La storia dei fratelli Frattasio che, negli anni '80, duplicarono 180 milioni di musicassette, diventando de facto la prima casa discografica d'Italia.
A quasi dieci anni da Smetto quando voglio, uno dei film più rappresentativi della generazione X, quella de "Siamo dei boomer ma senza il posto fisso" (cit. Velia Lalli), Sibilia fa un salto nel passato ma torna sullo stesso tema, ancora molto attuale:
se il denaro è l'unico generatore di valori, qualsiasi modo per procurarselo è, se non proprio lecito, tollerato (e anche ammirato). Fino a che non arriva il Super io a guastare la fiesta, as usual.
La sceneggiatura, un po' in lingua e un po' in napoletano, restituisce bene, con la consueta ironia, le gesta di questi scugnizzi che - quasi per gioco - si ritrovano a capo di una azienda di pirateria dal fatturato fantamiliardario. La storia tiene per tutto il film, senza momenti di stanca, merito anche del montaggio brillante di Gianni Vezzosi. Forse la parte più debole è nella scrittura dei personaggi femminili, un po' flebili e stereotipati.

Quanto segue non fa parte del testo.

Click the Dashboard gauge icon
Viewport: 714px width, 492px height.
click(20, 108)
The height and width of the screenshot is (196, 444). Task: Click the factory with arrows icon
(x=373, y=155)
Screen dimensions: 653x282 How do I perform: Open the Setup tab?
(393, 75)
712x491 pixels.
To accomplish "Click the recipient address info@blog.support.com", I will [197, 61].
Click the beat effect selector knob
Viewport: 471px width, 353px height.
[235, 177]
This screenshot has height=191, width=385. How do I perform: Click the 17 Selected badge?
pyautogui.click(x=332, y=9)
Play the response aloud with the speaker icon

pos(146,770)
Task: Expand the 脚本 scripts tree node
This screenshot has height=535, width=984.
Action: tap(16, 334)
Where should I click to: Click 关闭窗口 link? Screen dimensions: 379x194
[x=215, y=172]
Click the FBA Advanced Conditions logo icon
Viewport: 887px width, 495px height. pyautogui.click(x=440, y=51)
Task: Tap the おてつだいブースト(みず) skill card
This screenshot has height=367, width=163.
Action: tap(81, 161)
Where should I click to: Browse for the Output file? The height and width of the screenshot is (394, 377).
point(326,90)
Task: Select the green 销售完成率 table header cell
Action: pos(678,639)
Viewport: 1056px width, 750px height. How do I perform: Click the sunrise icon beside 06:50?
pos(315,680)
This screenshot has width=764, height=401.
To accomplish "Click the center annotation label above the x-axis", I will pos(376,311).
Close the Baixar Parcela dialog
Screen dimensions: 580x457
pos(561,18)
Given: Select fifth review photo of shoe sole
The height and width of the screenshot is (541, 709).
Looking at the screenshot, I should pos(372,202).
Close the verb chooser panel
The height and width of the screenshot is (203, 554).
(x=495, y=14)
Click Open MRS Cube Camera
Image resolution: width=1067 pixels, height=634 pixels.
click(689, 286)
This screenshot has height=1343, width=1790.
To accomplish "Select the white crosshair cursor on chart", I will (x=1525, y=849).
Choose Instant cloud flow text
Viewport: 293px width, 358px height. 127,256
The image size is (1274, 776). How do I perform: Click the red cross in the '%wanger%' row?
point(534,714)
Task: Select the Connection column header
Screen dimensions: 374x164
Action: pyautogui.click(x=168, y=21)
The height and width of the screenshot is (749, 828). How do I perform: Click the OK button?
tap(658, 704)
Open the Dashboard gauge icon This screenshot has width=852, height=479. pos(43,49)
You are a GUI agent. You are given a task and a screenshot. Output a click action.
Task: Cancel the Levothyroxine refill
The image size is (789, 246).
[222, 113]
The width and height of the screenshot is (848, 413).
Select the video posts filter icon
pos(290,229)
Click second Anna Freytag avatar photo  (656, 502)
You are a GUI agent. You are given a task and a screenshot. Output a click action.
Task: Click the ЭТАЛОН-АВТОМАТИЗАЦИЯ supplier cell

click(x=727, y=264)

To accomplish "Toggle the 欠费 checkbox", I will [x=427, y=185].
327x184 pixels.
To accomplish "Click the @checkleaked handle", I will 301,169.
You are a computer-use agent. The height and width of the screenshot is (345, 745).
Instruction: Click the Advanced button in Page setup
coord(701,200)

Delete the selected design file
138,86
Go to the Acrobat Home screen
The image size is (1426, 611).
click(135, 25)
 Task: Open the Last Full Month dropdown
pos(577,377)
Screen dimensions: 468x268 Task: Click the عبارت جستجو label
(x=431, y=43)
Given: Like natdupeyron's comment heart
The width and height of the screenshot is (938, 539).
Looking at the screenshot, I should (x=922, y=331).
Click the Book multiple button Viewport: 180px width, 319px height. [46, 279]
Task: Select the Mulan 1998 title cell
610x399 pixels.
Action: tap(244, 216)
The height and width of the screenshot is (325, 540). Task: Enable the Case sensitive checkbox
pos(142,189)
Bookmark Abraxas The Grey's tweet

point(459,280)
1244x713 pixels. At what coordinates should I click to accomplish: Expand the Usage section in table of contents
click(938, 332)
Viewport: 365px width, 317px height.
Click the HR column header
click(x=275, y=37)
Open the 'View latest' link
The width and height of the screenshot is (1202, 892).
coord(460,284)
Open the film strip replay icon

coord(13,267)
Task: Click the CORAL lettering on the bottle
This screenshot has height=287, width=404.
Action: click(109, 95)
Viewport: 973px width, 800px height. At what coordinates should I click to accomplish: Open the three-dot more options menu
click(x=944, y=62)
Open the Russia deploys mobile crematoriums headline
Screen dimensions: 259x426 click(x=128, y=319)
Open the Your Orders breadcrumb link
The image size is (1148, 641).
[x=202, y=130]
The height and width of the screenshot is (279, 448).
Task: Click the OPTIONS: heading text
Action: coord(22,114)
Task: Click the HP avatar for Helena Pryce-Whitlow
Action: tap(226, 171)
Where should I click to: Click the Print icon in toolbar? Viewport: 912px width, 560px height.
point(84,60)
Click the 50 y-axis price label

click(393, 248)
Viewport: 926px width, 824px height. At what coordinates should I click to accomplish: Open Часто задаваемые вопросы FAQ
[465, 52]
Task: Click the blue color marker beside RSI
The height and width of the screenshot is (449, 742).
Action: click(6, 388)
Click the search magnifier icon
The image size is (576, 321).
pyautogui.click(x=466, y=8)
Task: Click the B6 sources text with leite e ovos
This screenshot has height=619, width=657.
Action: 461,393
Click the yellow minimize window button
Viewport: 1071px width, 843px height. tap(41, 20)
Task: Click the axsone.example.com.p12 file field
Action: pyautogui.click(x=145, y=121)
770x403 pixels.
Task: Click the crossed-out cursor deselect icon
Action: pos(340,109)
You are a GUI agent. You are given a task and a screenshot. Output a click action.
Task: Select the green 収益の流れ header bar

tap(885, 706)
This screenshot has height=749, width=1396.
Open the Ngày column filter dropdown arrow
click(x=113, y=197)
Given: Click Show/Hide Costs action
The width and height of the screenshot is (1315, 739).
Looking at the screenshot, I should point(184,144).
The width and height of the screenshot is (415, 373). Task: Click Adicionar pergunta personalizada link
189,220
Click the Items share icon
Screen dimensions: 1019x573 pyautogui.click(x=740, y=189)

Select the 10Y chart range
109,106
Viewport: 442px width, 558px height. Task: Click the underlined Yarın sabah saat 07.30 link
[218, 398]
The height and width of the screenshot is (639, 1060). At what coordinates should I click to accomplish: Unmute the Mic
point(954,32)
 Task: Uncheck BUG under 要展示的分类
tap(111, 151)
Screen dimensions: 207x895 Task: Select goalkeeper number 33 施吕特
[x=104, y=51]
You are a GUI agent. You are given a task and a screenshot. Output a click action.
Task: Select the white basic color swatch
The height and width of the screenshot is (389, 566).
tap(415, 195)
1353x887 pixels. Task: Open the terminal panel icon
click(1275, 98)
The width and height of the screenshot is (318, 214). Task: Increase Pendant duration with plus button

Acuendo un po' lo sguardo, si può anche notare più di un occhiolino strizzato a I soliti ignoti, Totò Truffa e Guardie e Ladri.
Molto curata la ricostruzione della Napoli maradoniana, esaltata dalla luce cerulea di Valerio Azzali. Buona la prova dei tre giovani attori protagonisti, per lo più semisconosciuti; Fabrizio Gifuni torna come manager senza scrupoli, che ricorda non poco quello de Il Capitale umano di Virzì; spassoso Francesco Di Leva, nel ruolo - giustamente macchiettistico - di un ispettore Zenigata della guardia di finanza.
Non osiamo pensare quanto sia costata alla produzione la colonna sonora (perfetta!) con Eurythmics, Frankie Goes to Hollywood, Pointer Sisters etc.
Ma, immaginiamo, poco meno del capitale rappattumato dai fraudolenti fratellini partenopei.